- **The task**:
Copy out the lines of the records word for word, starting at the line that contains "Task: Click the envelope icon beside user" and ending at the line that contains "Looking at the", with both of those lines included.

[Records]
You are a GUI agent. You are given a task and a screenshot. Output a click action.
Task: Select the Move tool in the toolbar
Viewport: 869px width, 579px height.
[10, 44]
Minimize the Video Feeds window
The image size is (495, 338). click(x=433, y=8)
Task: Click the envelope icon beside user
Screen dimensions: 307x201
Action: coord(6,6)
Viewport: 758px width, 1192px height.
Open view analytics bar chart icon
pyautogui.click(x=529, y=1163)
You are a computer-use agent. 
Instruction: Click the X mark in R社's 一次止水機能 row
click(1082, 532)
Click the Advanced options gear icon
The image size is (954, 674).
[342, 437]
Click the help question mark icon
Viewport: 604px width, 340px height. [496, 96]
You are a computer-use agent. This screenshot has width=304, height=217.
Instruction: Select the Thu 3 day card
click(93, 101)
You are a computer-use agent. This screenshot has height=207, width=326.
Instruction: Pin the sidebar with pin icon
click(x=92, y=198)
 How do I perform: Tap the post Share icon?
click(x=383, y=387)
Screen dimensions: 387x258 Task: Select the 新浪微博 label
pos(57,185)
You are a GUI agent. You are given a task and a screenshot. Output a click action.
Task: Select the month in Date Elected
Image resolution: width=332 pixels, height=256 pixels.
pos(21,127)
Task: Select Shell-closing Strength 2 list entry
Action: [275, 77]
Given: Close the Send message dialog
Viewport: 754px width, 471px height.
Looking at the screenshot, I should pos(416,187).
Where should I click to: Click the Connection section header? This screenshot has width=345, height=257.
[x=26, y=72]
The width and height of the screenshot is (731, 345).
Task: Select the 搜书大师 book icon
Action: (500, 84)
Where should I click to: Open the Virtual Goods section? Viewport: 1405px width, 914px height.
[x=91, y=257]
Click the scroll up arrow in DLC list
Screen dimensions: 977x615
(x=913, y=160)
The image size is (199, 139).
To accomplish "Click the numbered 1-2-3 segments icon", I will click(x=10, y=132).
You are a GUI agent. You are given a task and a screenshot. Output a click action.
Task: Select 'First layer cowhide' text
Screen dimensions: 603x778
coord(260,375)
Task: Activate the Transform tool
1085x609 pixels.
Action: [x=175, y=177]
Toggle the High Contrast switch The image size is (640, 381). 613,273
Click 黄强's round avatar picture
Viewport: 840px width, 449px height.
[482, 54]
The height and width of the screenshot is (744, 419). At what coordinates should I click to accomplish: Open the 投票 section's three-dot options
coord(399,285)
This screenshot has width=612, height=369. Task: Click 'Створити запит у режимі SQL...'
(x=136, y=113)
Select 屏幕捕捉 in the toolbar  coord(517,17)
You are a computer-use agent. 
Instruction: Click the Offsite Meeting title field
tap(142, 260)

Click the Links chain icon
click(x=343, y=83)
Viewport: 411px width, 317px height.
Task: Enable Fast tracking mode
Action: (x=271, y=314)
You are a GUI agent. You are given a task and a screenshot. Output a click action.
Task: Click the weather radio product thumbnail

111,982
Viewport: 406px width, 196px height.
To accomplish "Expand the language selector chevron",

- **Expected answer**:
Task: Click the envelope icon beside user
Screen dimensions: 307x201
Action: coord(6,6)
Viewport: 758px width, 1192px height.
Open view analytics bar chart icon
pyautogui.click(x=529, y=1163)
You are a computer-use agent. 
Instruction: Click the X mark in R社's 一次止水機能 row
click(1082, 532)
Click the Advanced options gear icon
The image size is (954, 674).
[342, 437]
Click the help question mark icon
Viewport: 604px width, 340px height. [496, 96]
You are a computer-use agent. This screenshot has width=304, height=217.
Instruction: Select the Thu 3 day card
click(93, 101)
You are a computer-use agent. This screenshot has height=207, width=326.
Instruction: Pin the sidebar with pin icon
click(x=92, y=198)
 How do I perform: Tap the post Share icon?
click(x=383, y=387)
Screen dimensions: 387x258 Task: Select the 新浪微博 label
pos(57,185)
You are a GUI agent. You are given a task and a screenshot. Output a click action.
Task: Select the month in Date Elected
Image resolution: width=332 pixels, height=256 pixels.
pos(21,127)
Task: Select Shell-closing Strength 2 list entry
Action: [275, 77]
Given: Close the Send message dialog
Viewport: 754px width, 471px height.
Looking at the screenshot, I should pos(416,187).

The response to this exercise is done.